Which lines run from the one containing "Viewport: 818px width, 472px height." through the last line of the records? Copy them exactly, leaving pictures out.

• • • •

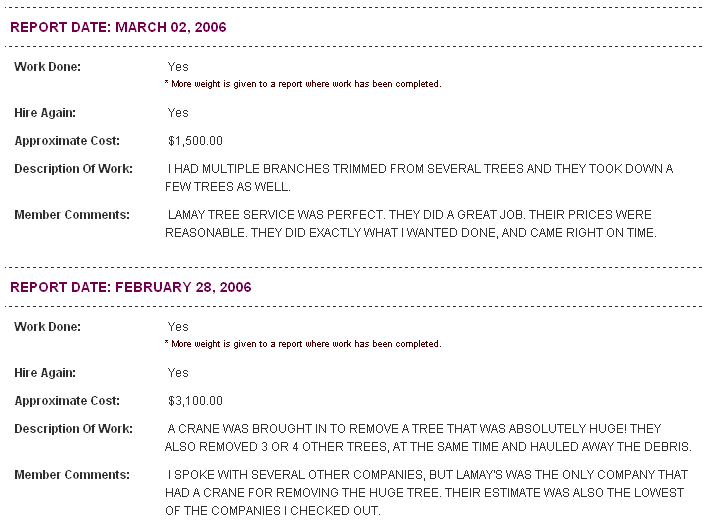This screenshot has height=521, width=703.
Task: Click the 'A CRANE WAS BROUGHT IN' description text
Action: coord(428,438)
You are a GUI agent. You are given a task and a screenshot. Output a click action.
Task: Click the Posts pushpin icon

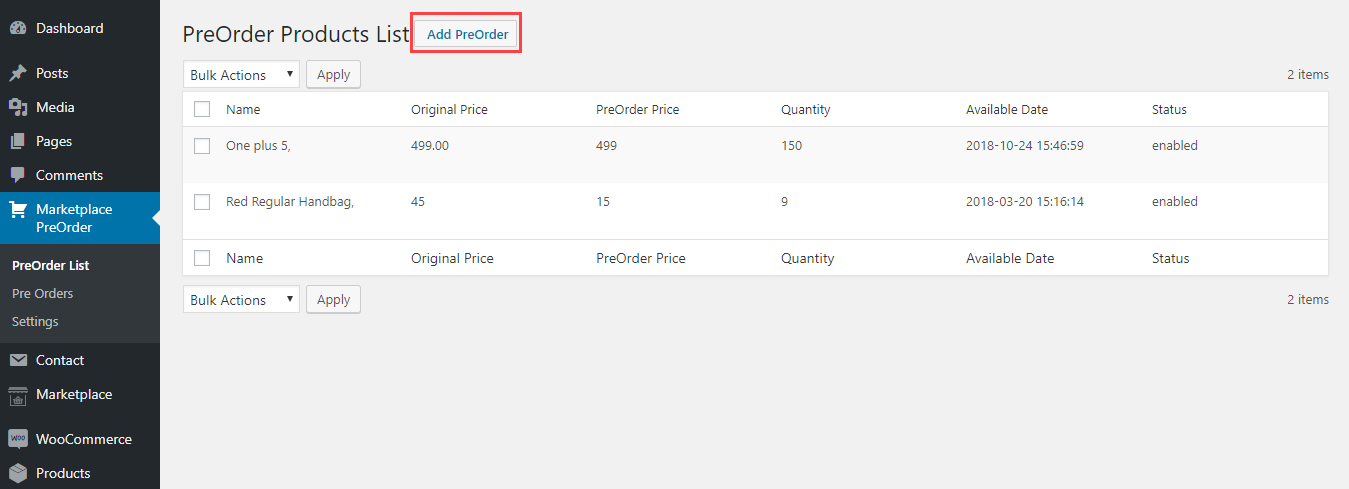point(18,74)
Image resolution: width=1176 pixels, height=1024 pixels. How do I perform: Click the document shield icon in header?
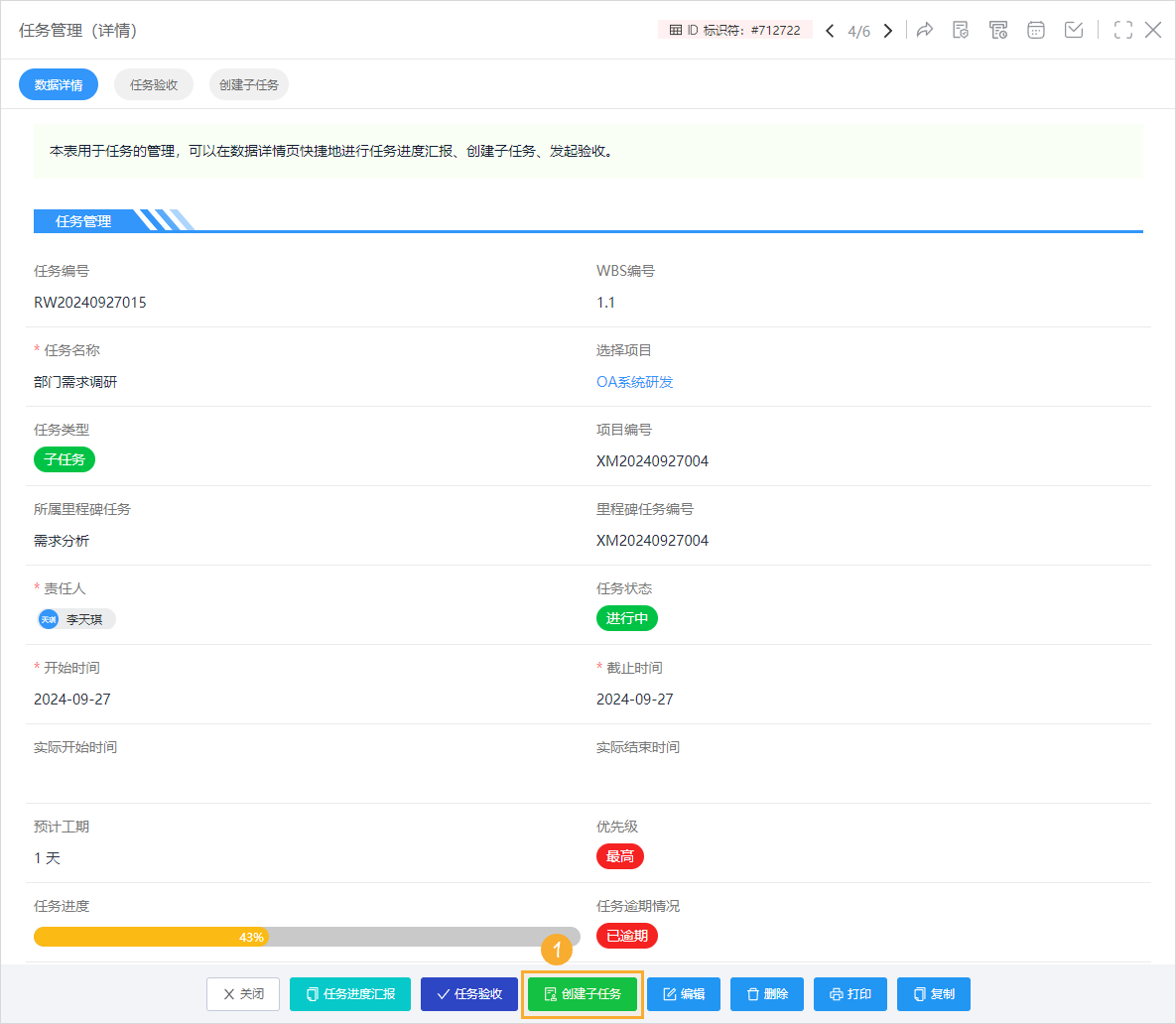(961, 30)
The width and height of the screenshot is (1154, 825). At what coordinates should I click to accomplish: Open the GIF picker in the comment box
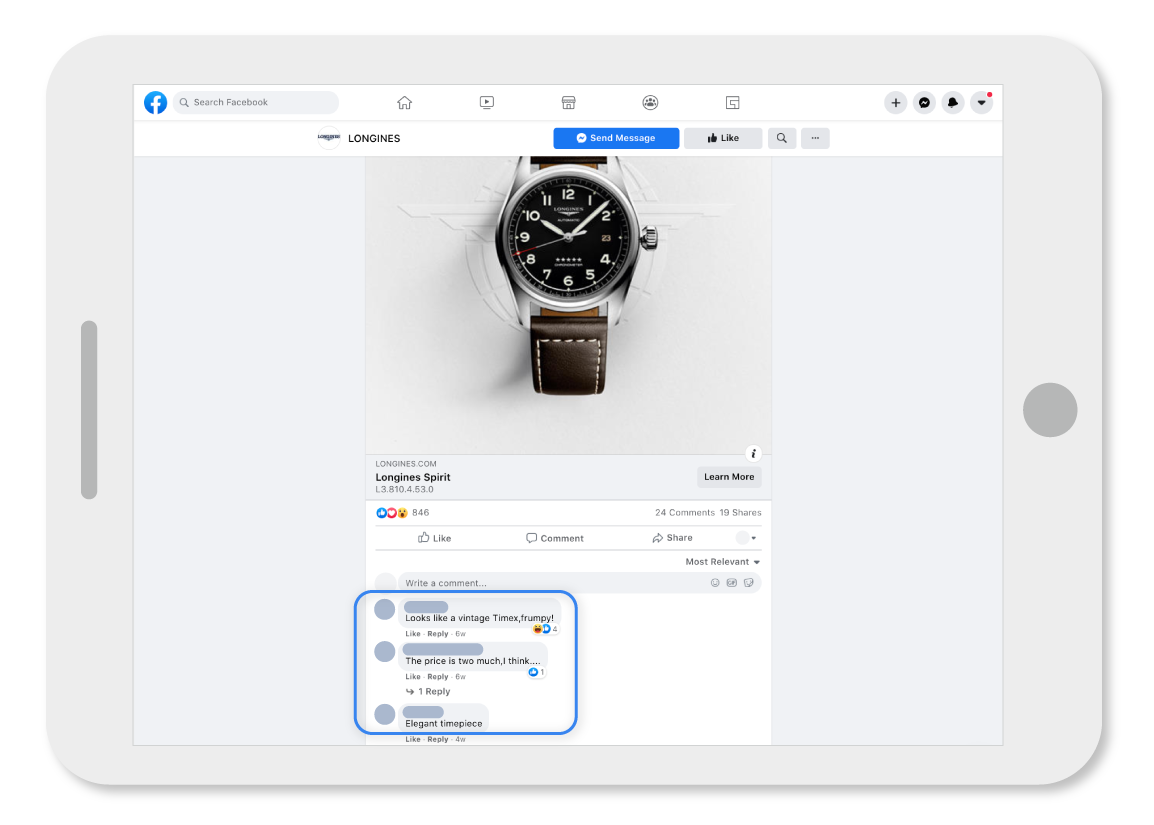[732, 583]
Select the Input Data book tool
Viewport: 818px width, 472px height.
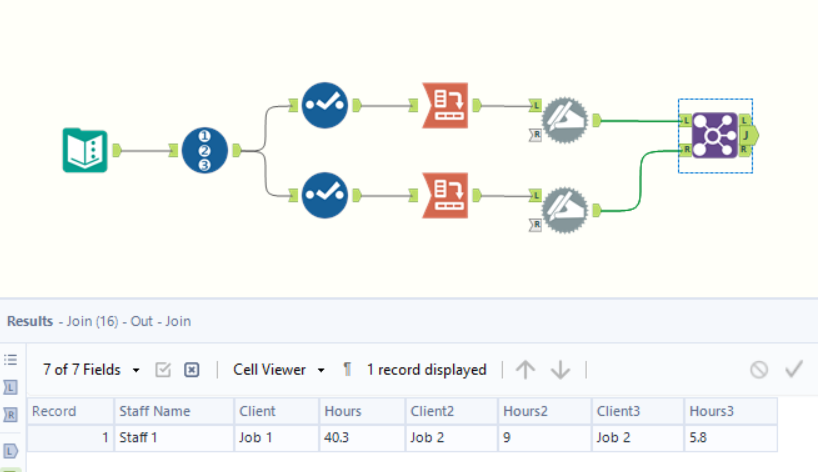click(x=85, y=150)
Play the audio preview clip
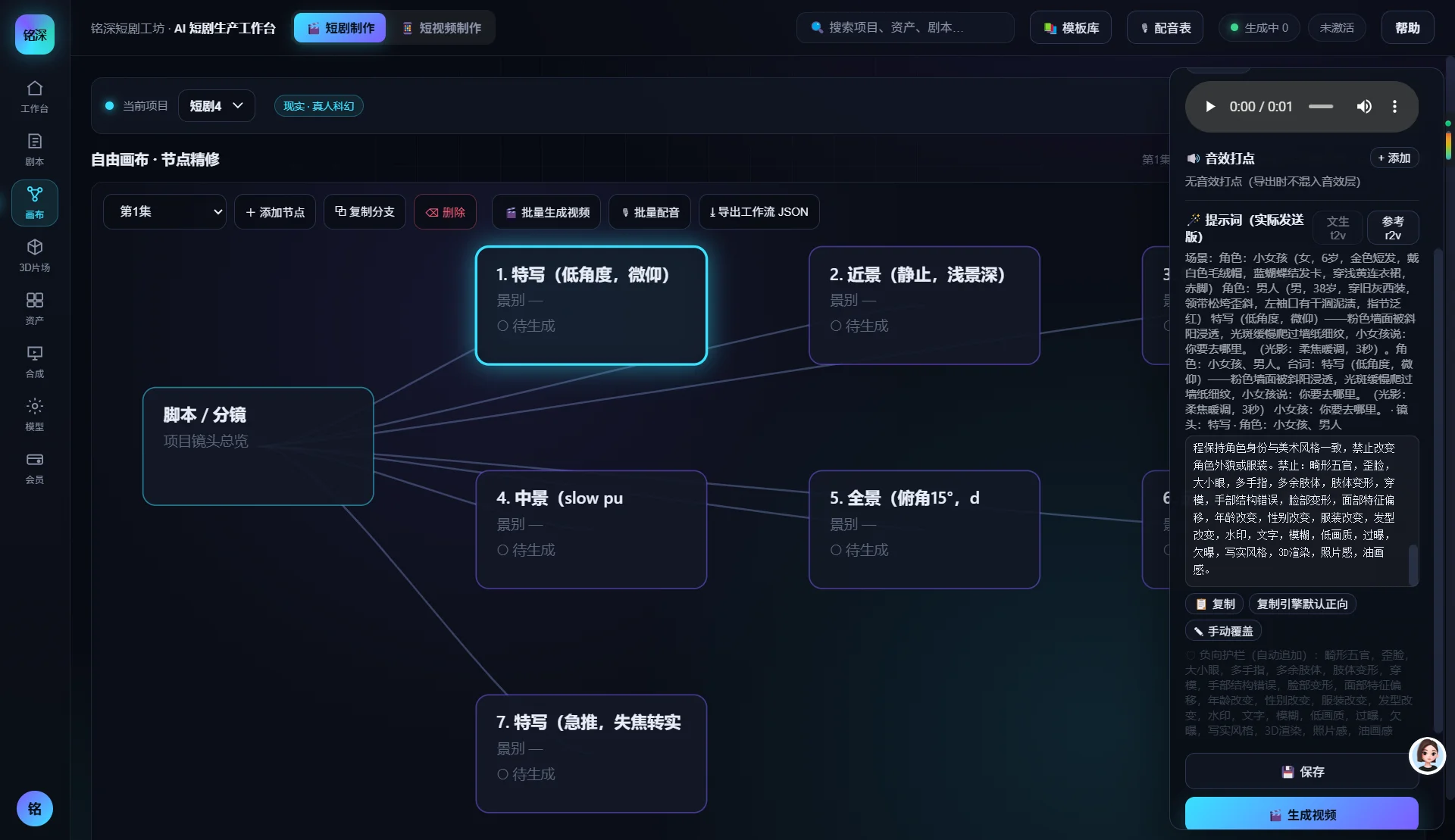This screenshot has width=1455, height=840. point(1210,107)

• • • •

Exercise output:
Viewport: 818px width, 472px height.
click(x=85, y=150)
Play the audio preview clip
This screenshot has width=1455, height=840. point(1210,107)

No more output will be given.